Untreated mild or moderate hypertension during pregnancy increases the risk of severe hypertension and preeclampsia. But few studies have looked at how hypertension is treated in pregnant women since the American College of Cardiology/American Heart Association guidelines were updated in 2017.
These revised guidelines lowered the thresholds for stage 1 and stage 2 hypertension. The designation of stage 1 hypertension shifted from 140-159/90-109 mm Hg to 130-139/80-89 mm Hg. Stage 2 hypertension dropped from 160/110 to 140/90 mm Hg.
The revision of the AHA/ACC guidelines seven years ago had little effect on the diagnosis and treatment of hypertension in pregnancy, researchers led by a team at Stanford University recently found. Although rates of hypertension during pregnancy increased, treatment rates remained steady at about 60 percent.

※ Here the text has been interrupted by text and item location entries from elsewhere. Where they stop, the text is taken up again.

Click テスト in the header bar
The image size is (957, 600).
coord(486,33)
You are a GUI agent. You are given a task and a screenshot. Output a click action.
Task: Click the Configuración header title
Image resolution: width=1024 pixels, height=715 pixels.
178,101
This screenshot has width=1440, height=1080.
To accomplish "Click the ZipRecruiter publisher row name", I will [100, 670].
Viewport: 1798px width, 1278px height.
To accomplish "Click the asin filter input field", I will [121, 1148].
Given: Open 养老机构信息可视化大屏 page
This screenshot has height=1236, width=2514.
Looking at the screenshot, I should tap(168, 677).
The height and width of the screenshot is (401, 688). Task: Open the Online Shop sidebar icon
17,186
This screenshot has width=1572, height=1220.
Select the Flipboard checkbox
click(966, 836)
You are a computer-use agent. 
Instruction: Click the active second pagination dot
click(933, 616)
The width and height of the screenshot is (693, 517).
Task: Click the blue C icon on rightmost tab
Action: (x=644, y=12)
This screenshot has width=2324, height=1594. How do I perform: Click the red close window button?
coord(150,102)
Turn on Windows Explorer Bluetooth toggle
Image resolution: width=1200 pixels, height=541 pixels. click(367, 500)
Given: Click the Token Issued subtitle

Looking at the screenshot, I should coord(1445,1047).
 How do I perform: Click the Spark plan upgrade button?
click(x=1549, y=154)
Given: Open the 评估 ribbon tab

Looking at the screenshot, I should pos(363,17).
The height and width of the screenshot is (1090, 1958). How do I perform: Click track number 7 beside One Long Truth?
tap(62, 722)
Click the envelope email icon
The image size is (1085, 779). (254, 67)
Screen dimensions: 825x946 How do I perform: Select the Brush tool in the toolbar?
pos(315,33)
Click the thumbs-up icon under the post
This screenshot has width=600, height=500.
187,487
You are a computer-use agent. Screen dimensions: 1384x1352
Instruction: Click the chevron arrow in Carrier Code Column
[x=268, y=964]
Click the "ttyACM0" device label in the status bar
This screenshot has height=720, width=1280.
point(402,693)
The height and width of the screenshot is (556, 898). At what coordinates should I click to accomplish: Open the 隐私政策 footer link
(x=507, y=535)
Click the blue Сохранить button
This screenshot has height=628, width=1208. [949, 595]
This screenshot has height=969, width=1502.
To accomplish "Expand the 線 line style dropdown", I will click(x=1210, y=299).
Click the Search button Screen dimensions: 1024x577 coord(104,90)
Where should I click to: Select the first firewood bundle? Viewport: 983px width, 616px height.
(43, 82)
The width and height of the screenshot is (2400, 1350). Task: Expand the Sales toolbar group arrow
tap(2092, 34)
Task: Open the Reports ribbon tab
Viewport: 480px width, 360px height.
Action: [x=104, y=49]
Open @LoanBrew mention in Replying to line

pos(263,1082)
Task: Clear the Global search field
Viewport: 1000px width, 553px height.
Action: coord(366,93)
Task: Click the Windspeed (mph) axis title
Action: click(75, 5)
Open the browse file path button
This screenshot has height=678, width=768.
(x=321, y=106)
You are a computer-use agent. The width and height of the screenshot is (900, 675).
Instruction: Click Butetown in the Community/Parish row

The fact that treatment rates remained steady surprised the researchers, Stephanie Leonard, lead author told TheDoctor. “We had hoped to see some impact from the 2017 guidelines, and were surprised to not see any meaningful changes from before and after the guidelines.”Poor cardiovascular health and chronic hypertension before pregnancy are important targets for improving maternal health, since nearly one in three individuals with chronic hypertension will experience a pregnancy complication.
She pointed out these data are similar to treatment rates for other conditions among young adults. “I think there is a feeling that young people probably don't need treatment, even though clinical guidelines would recommend it,” said Leonard, adding that the treatment of hypertension during pregnancy remains controversial.
Poor cardiovascular health and chronic hypertension before pregnancy are important targets for improving maternal health, since nearly one in three individuals with chronic hypertension will experience a pregnancy complication, Sadiya Khan, chair of the writing group that drafted an AHA scientific statement on optimizing cardiovascular health before pregnancy, said in a statement.
When insurance claims were analyzed for the current study, however, the rate of hypertension among pregnant people rose steadily. During the 2007 to 2021 study period's almost two million pregnancies, it more than doubled, going from 1.8 percent to 3.7 percent.
Pregnant women with chronic hypertension were more likely to be from the South and have other chronic health conditions such as obesity, type 1 or type 2 diabetes or kidney disease.
They were also more likely to be 35 years old or older. Being older had already been found to be the main driver of rising rates of chronic hypertension during pregnancy, something Leonard, an assistant professor of maternal-fetal medicine and obstetrics at Stanford University School of Medicine, found “very plausible since blood pressure tends to increase as we get older.”
The proportion of pregnant people prescribed drugs for hypertension was inconsistent. The number of pregnant women treated with methyldopa, a drug that is no longer manufactured, dropped 27 percent; and the those treated with hydrochlorothiazide decreased six percent. But the proportion of pregnant women treated with the drug labetalol increased 22 percent and the proportion treated with nifedipine increased eight percent. Going forward, Leonard said that her team plans to look into the effectiveness of different antihypertensive medications during pregnancy.
Both the study and a related editorial are published in the journal Hypertension.